* _Action item_
Would you please repeat the data that follows, exactly as it reads?

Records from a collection
+===+

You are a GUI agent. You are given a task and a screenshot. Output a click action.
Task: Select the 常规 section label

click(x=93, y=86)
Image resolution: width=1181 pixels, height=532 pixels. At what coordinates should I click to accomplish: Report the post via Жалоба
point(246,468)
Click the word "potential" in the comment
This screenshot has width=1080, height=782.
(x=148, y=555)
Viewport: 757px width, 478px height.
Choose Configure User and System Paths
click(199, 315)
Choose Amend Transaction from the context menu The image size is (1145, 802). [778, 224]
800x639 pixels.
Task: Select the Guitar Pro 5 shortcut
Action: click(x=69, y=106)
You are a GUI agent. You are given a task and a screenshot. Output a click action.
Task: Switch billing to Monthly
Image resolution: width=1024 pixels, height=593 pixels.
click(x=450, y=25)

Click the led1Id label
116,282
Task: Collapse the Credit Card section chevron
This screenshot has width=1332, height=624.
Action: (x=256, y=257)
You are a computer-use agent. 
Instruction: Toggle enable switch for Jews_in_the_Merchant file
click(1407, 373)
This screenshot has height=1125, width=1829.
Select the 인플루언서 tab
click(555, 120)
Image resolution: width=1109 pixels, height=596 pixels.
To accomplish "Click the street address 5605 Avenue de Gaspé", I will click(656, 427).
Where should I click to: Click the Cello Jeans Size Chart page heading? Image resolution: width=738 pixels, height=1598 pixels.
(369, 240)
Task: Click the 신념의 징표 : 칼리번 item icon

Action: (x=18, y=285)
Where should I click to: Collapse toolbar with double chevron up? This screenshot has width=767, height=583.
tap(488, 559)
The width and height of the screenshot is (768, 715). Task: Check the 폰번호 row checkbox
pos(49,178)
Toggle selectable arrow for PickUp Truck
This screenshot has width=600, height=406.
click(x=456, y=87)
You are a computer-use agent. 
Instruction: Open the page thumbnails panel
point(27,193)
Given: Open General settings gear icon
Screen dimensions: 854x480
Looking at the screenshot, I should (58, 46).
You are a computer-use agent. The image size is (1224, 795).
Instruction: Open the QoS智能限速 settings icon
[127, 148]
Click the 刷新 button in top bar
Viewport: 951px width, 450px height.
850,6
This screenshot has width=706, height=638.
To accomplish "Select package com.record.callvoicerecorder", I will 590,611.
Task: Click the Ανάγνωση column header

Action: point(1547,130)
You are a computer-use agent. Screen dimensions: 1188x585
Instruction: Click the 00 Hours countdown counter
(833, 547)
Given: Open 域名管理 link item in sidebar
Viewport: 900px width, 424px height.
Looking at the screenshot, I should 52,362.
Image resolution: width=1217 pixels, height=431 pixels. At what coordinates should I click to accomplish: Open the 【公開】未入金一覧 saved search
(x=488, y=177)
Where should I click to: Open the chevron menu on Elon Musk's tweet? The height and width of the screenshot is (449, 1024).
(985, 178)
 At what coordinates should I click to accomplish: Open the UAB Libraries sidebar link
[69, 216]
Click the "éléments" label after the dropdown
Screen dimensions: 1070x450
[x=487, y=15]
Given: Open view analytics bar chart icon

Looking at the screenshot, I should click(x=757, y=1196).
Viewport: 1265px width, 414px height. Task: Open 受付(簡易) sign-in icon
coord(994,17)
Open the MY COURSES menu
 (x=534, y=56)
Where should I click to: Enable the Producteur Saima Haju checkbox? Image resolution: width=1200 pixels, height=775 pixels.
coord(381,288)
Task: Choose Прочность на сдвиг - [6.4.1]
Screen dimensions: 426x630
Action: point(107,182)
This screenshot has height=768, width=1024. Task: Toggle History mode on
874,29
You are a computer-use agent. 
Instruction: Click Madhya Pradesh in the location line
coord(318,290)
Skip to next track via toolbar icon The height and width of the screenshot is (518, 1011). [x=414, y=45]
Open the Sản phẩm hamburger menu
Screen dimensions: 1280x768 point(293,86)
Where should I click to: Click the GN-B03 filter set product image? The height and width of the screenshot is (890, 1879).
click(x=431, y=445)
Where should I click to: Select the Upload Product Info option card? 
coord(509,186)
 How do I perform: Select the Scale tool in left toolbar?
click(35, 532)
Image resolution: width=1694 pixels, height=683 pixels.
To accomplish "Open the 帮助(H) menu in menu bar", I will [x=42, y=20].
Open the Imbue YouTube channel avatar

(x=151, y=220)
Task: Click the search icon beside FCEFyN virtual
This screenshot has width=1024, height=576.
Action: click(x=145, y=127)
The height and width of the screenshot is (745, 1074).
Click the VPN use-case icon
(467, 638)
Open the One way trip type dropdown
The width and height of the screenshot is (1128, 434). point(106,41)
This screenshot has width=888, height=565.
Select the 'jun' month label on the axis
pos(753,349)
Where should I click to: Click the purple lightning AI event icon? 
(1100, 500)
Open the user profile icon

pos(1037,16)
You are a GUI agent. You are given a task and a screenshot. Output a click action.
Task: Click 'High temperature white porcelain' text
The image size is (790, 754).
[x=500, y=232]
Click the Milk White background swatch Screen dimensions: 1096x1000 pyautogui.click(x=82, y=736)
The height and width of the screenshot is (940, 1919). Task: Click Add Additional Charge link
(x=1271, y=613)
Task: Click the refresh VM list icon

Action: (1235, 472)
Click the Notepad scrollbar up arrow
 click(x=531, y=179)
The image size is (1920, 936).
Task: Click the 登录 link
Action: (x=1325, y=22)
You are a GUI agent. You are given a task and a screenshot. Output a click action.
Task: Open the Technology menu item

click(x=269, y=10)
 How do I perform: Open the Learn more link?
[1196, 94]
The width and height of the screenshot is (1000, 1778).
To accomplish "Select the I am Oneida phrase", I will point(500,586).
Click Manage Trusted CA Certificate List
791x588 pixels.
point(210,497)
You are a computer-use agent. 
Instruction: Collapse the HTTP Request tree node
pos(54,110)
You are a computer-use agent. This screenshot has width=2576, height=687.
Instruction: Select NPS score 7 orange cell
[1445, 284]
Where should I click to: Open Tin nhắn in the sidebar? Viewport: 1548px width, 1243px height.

+===+

* _Exercise answer_
You are a GUI agent. You are given a task and a screenshot. Output a click action.
Task: Select the 常规 section label

click(x=93, y=86)
Image resolution: width=1181 pixels, height=532 pixels. At what coordinates should I click to accomplish: Report the post via Жалоба
point(246,468)
Click the word "potential" in the comment
This screenshot has width=1080, height=782.
(x=148, y=555)
Viewport: 757px width, 478px height.
Choose Configure User and System Paths
click(199, 315)
Choose Amend Transaction from the context menu The image size is (1145, 802). [778, 224]
800x639 pixels.
Task: Select the Guitar Pro 5 shortcut
Action: click(x=69, y=106)
You are a GUI agent. You are given a task and a screenshot. Output a click action.
Task: Switch billing to Monthly
Image resolution: width=1024 pixels, height=593 pixels.
click(x=450, y=25)

Click the led1Id label
116,282
Task: Collapse the Credit Card section chevron
This screenshot has width=1332, height=624.
Action: (x=256, y=257)
You are a computer-use agent. 
Instruction: Toggle enable switch for Jews_in_the_Merchant file
click(1407, 373)
This screenshot has height=1125, width=1829.
Select the 인플루언서 tab
click(555, 120)
Image resolution: width=1109 pixels, height=596 pixels.
To accomplish "Click the street address 5605 Avenue de Gaspé", I will click(656, 427).
Where should I click to: Click the Cello Jeans Size Chart page heading? Image resolution: width=738 pixels, height=1598 pixels.
(369, 240)
Task: Click the 신념의 징표 : 칼리번 item icon

Action: (x=18, y=285)
Where should I click to: Collapse toolbar with double chevron up? This screenshot has width=767, height=583.
tap(488, 559)
The width and height of the screenshot is (768, 715). Task: Check the 폰번호 row checkbox
pos(49,178)
Toggle selectable arrow for PickUp Truck
This screenshot has width=600, height=406.
click(x=456, y=87)
You are a computer-use agent. 
Instruction: Open the page thumbnails panel
point(27,193)
Given: Open General settings gear icon
Screen dimensions: 854x480
Looking at the screenshot, I should (58, 46).
You are a computer-use agent. The image size is (1224, 795).
Instruction: Open the QoS智能限速 settings icon
[127, 148]
Click the 刷新 button in top bar
Viewport: 951px width, 450px height.
850,6
This screenshot has width=706, height=638.
To accomplish "Select package com.record.callvoicerecorder", I will 590,611.
Task: Click the Ανάγνωση column header

Action: point(1547,130)
You are a computer-use agent. Screen dimensions: 1188x585
Instruction: Click the 00 Hours countdown counter
(833, 547)
Given: Open 域名管理 link item in sidebar
Viewport: 900px width, 424px height.
Looking at the screenshot, I should 52,362.
Image resolution: width=1217 pixels, height=431 pixels. At what coordinates should I click to accomplish: Open the 【公開】未入金一覧 saved search
(x=488, y=177)
Where should I click to: Open the chevron menu on Elon Musk's tweet? The height and width of the screenshot is (449, 1024).
(985, 178)
 At what coordinates should I click to accomplish: Open the UAB Libraries sidebar link
[69, 216]
Click the "éléments" label after the dropdown
Screen dimensions: 1070x450
[x=487, y=15]
Given: Open view analytics bar chart icon

Looking at the screenshot, I should click(x=757, y=1196).
Viewport: 1265px width, 414px height. Task: Open 受付(簡易) sign-in icon
coord(994,17)
Open the MY COURSES menu
 (x=534, y=56)
Where should I click to: Enable the Producteur Saima Haju checkbox? Image resolution: width=1200 pixels, height=775 pixels.
coord(381,288)
Task: Choose Прочность на сдвиг - [6.4.1]
Screen dimensions: 426x630
Action: point(107,182)
This screenshot has height=768, width=1024. Task: Toggle History mode on
874,29
You are a computer-use agent. 
Instruction: Click Madhya Pradesh in the location line
coord(318,290)
Skip to next track via toolbar icon The height and width of the screenshot is (518, 1011). [x=414, y=45]
Open the Sản phẩm hamburger menu
Screen dimensions: 1280x768 point(293,86)
Where should I click to: Click the GN-B03 filter set product image? The height and width of the screenshot is (890, 1879).
click(x=431, y=445)
Where should I click to: Select the Upload Product Info option card? 
coord(509,186)
 How do I perform: Select the Scale tool in left toolbar?
click(35, 532)
Image resolution: width=1694 pixels, height=683 pixels.
To accomplish "Open the 帮助(H) menu in menu bar", I will [x=42, y=20].
Open the Imbue YouTube channel avatar

(x=151, y=220)
Task: Click the search icon beside FCEFyN virtual
This screenshot has width=1024, height=576.
Action: click(x=145, y=127)
The height and width of the screenshot is (745, 1074).
Click the VPN use-case icon
(467, 638)
Open the One way trip type dropdown
The width and height of the screenshot is (1128, 434). point(106,41)
This screenshot has width=888, height=565.
Select the 'jun' month label on the axis
pos(753,349)
Where should I click to: Click the purple lightning AI event icon? 
(1100, 500)
Open the user profile icon

pos(1037,16)
You are a GUI agent. You are given a task and a screenshot. Output a click action.
Task: Click 'High temperature white porcelain' text
The image size is (790, 754).
[x=500, y=232]
Click the Milk White background swatch Screen dimensions: 1096x1000 pyautogui.click(x=82, y=736)
The height and width of the screenshot is (940, 1919). Task: Click Add Additional Charge link
(x=1271, y=613)
Task: Click the refresh VM list icon

Action: (1235, 472)
Click the Notepad scrollbar up arrow
 click(x=531, y=179)
The image size is (1920, 936).
Task: Click the 登录 link
Action: (x=1325, y=22)
You are a GUI agent. You are given a task and a screenshot. Output a click action.
Task: Open the Technology menu item

click(x=269, y=10)
 How do I perform: Open the Learn more link?
[1196, 94]
The width and height of the screenshot is (1000, 1778).
To accomplish "Select the I am Oneida phrase", I will point(500,586).
Click Manage Trusted CA Certificate List
791x588 pixels.
point(210,497)
You are a computer-use agent. 
Instruction: Collapse the HTTP Request tree node
pos(54,110)
You are a computer-use agent. This screenshot has width=2576, height=687.
Instruction: Select NPS score 7 orange cell
[1445, 284]
Where should I click to: Open Tin nhắn in the sidebar? Viewport: 1548px width, 1243px height.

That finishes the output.